Text provided:
>>>

In the formula, Z_i is the standardized value of the ith indicator; X_i is the ith original indicator value; X_max is the maximum value of the ith indicator; and X_min is the minimum value of the ith indicator. In this study, we implemented standardized procedures using SPSS 26.0 software to ensure that post-processing data adhered to normal distribution. Positive indicators (where higher values indicate lower vulnerability) included soil type and average elevation (corresponding to Formula (1)), while burden indicators (where higher values indicate greater vulnerability) comprised annual precipitation, average temperature, vegetation ecological water demand, population density, and land use intensity (corresponding to Formula (2)). This approach prevented confusion between indicator types that could have affected subsequent calculations.

Principal Component Analysis

The principal component analysis method can transform multiple variables with large correlation into a small number of variables with small correlation through orthogonal transformation, thereby achieving data dimension reduction and retaining the information reflected by the original large number of variables to the maximum extent. The calculation formula is as follows:

$$\mathrm{EVI} ={ \alpha }_1{\mathrm{F}}_1 + {\alpha }_2{\mathrm{F}}_2 + \dots + {\alpha }_{\mathrm{n}}{\mathrm{F}}_{\mathrm{n}}$$

where EVI is the vegetation vulnerability index; ${\alpha }_{\mathrm{i}}$ is the importance of the i-th feature; and F_i is the i-th feature. Prior to principal component analysis, suitability was validated through KMO and Bartlett’s test for sphericity: The KMO value reached 0.72 (≥0.7, indicating suitability for dimensionality reduction), while the Bartlett’s test for sphericity showed p < 0.001 (rejecting the assumption of variable independence). Principal components were extracted using values ≥ 1, ultimately yielding two principal components with cumulative variance contributions of 89.2% (first principal component: 65.7%; second principal component: 23.5%).

<<<

Information supplied:
>>>

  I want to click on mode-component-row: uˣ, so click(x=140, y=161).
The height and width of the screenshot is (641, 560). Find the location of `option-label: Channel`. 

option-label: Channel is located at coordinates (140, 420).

<<<

Continue the passage on the vegetation vulnerability index and principal component analysis, starting right after its final sentence.

Vegetation Vulnerability Classification

The natural breakpoint method of ArcGIS Pro 3.1 was used to evaluate the vulnerability of vegetation in the coastal zone of South Africa and divide the results into four vulnerability levels according to the scores, namely, slightly vulnerable, moderately vulnerable, severely vulnerable, and extremely vulnerable.

2.2.3. Comparative Analysis of Spatiotemporal Dynamics

Based on ArcGIS Pro 3.1, the calculated vegetation vulnerability results were divided into four levels from high to low, namely, extremely vulnerable, severely vulnerable, severely vulnerable, and slightly vulnerable, using the natural breakpoint method. The vegetation vulnerability results under three SSP scenarios (SSP1-2.6/SSP2-4.5/SSP5-8.5) in the near term (2030–2059) and long term (2070–2099) were compared through geospatial visualization. The spatial pattern differences of vegetation vulnerability levels in the South African coastal zone under different scenarios and periods are shown in the form of thematic maps.

At the same time, GeoDA 1.22 software was used to set the QUEEN adjacency spatial weight matrix for the vegetation vulnerability results of each SSP scenario and different periods, and the global Moran’s index and local Moran’s index tests were performed. The local Moran’s index was used to draw the LISA map to show its spatial agglomeration characteristics.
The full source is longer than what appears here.